MacNiallais was a close personal friend of Roarty’s and for him, the biggest football match in his club’s history became something that he could focus on to numb the pain.

It seemed that way for an entire parish. Tom Beag Gillespie is another of those rare diamonds like Morrison who’s offered his life’s service to Gaelic football. He smiled and laughed and spoke softly over two hours in his home last Monday.

But when the tragedy came into the conversation, this sadness swept across his face. The same sadness that was in MacNiallais’ boyish eyes as he stood freezing in the tunnel in Leitrim on Saturday.

For a few hours, football took the pain away. The parish congregated en-masse in the main stand some 90 minutes before the game, leaving no room for Corofin supporters who were banished to the old far-over terrace.

They threw their souls into the game, feeling the early fall of Gary Sice’s goal and the rise of Kevin Cassidy’s riposte, the dip of Farragher’s finish and the rush of a rally that cut the gap back to two. It wasn’t quite enough, but very little would have been against a side as good as Corofin.

“You played a great game,” said one elderly woman to Mervyn O’Donnell on the pitch, draped in the green and white and with a set of rosary beads around her neck.

It doesn’t take the pain away. But when life comes at you as harshly as it has to them in the last month, you have to find hope in whatever you can.

And that’s what sport essentially is.

There have been so many different examples in the last year alone.

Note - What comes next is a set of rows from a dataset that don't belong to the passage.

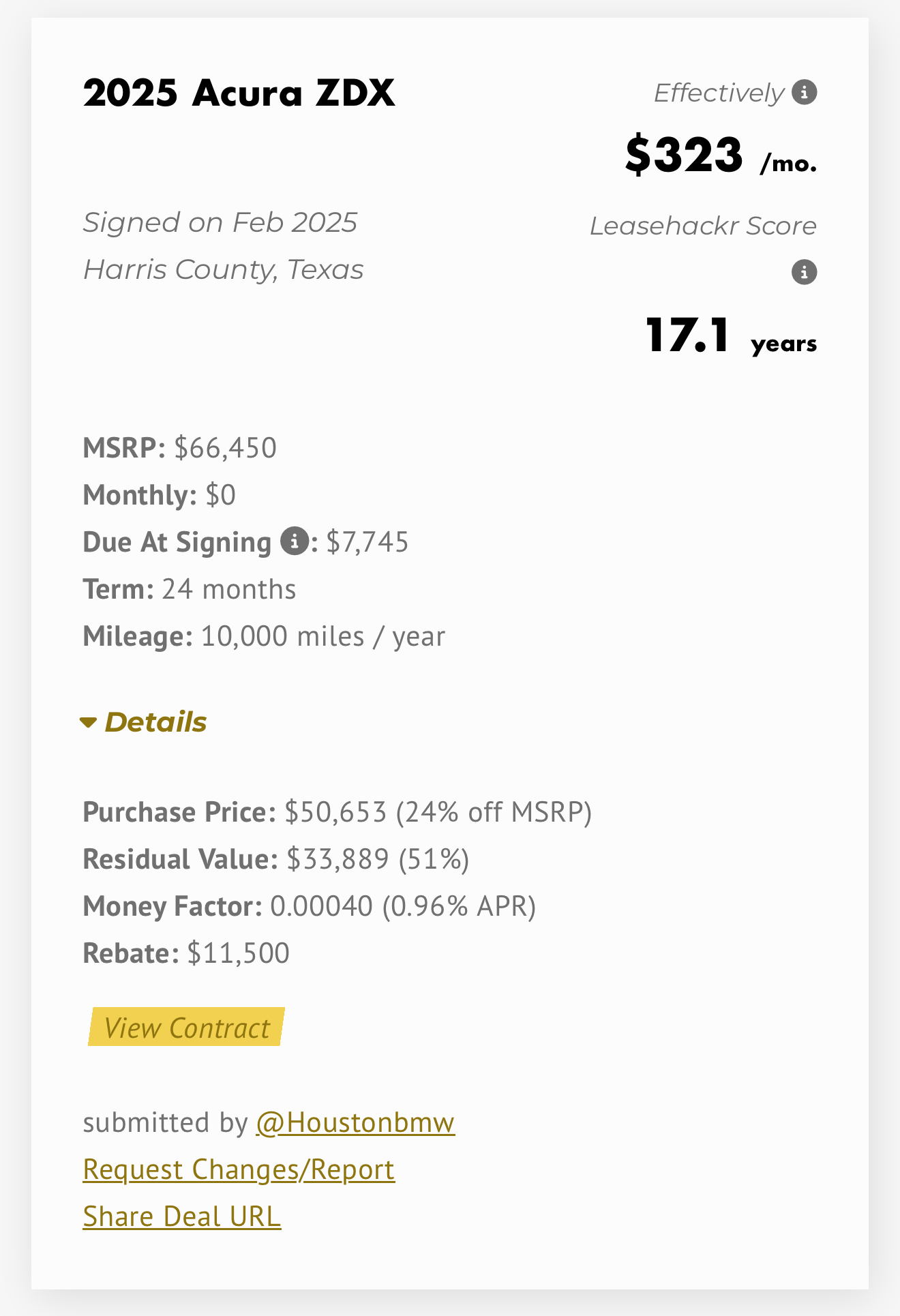Click the Details section label
900x1316 pixels.
(x=155, y=722)
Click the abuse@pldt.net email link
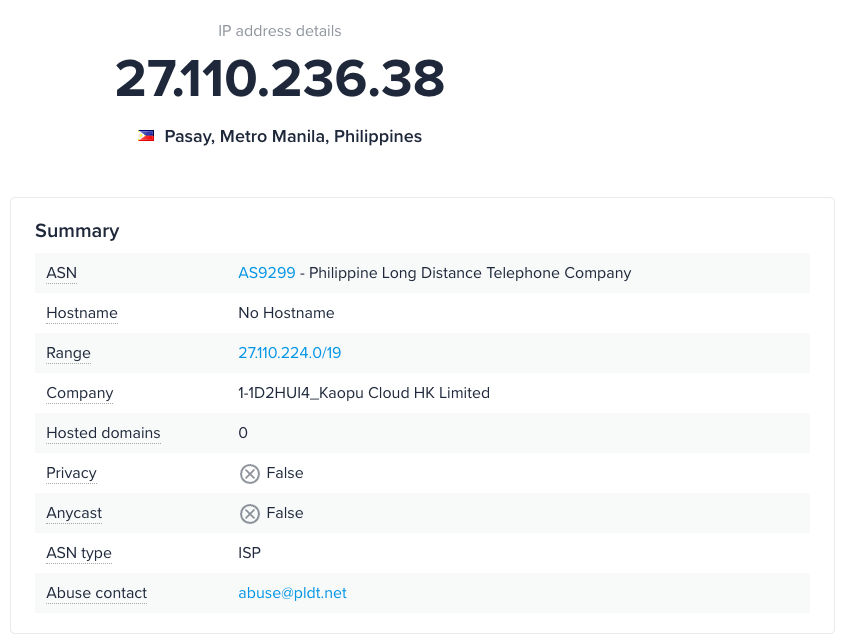 (x=292, y=593)
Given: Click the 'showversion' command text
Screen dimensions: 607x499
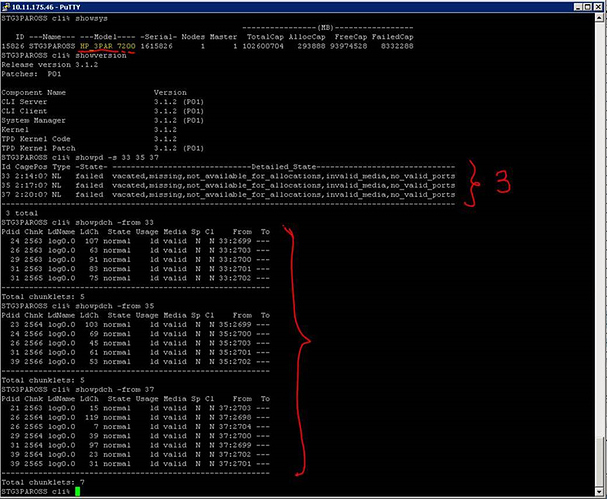Looking at the screenshot, I should (x=101, y=55).
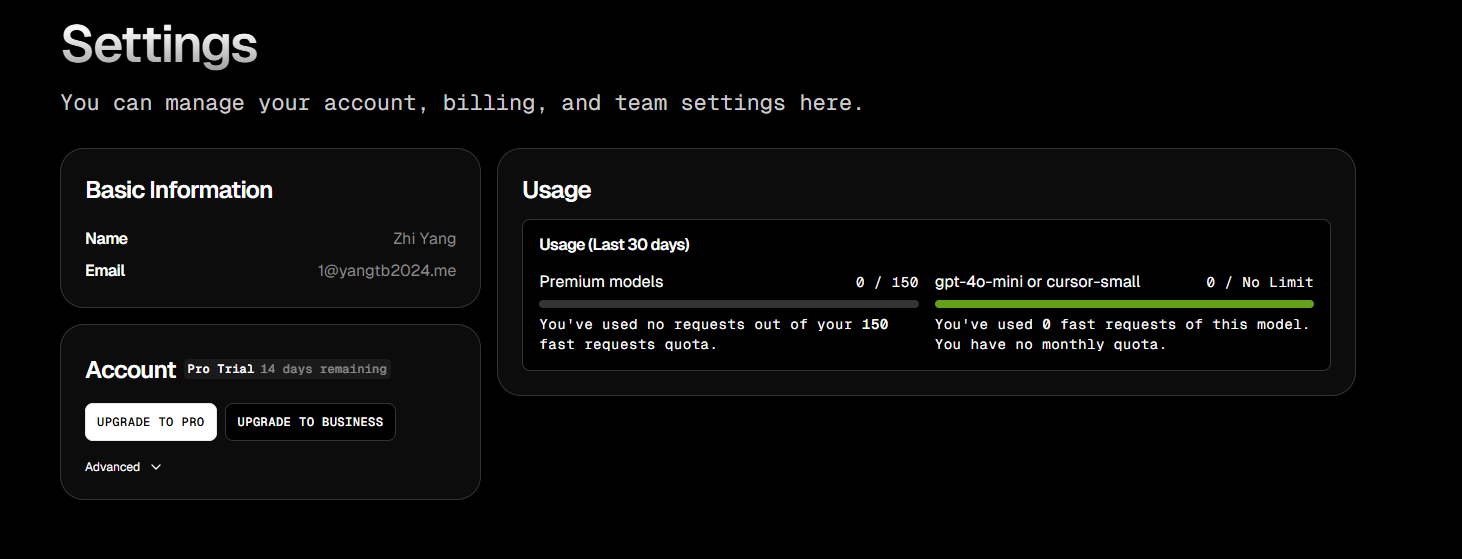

The first one that comes to mind is Philip Bonny, the fit and healthy 27-year-old club footballer with Bryansford who was diagnosed with cancer.

He had a three-month old daughter Sofia when the doctors told him in October 2017 that he had Hodgkin’s Lymphoma.

There were times in the few months after when he wasn’t allowed near his daughter because his immune system was so weak, as he told my colleague Neil Loughran in an interview last year.

His first thoughts were of his daughter, his girlfriend, his family. They’re everything.

But in the hard times, he’d dreamt too of getting back in the green and gold some day.

Fast forward ten months and he’s springing from the bench to score a last-minute goal and rescue his club’s championship hopes from the flames.

In that moment, the game is all-consuming.

Football, hurling, camogie, rugby, soccer, whatever, they’re there to remind us that we’re living, and that we should enjoy life when we can.

But when the adrenaline of the game itself settles, sport’s true importance is revealed.

You think too of the joy it brings to Ciaran McAleer leading out the Tyrone team in Healy Park, to John McKillop having his place at the heart of the community in Cushendall, to young Michael O’Brien having the promise that Davy Fitz made to him at Christmas upheld.

Sport’s place in society is to sometimes be a beacon for hope, a candle in the dark. To grab its people under the oxters and hold them up when they feel like they can’t do it themselves. To replace tears with smiles.

Even if it’s just for an hour once a week, that’s where the GAA really stands out.

Sometimes we need sport to feel like it’s the most important thing in the world.

Other times we need it to remind us that it’s not.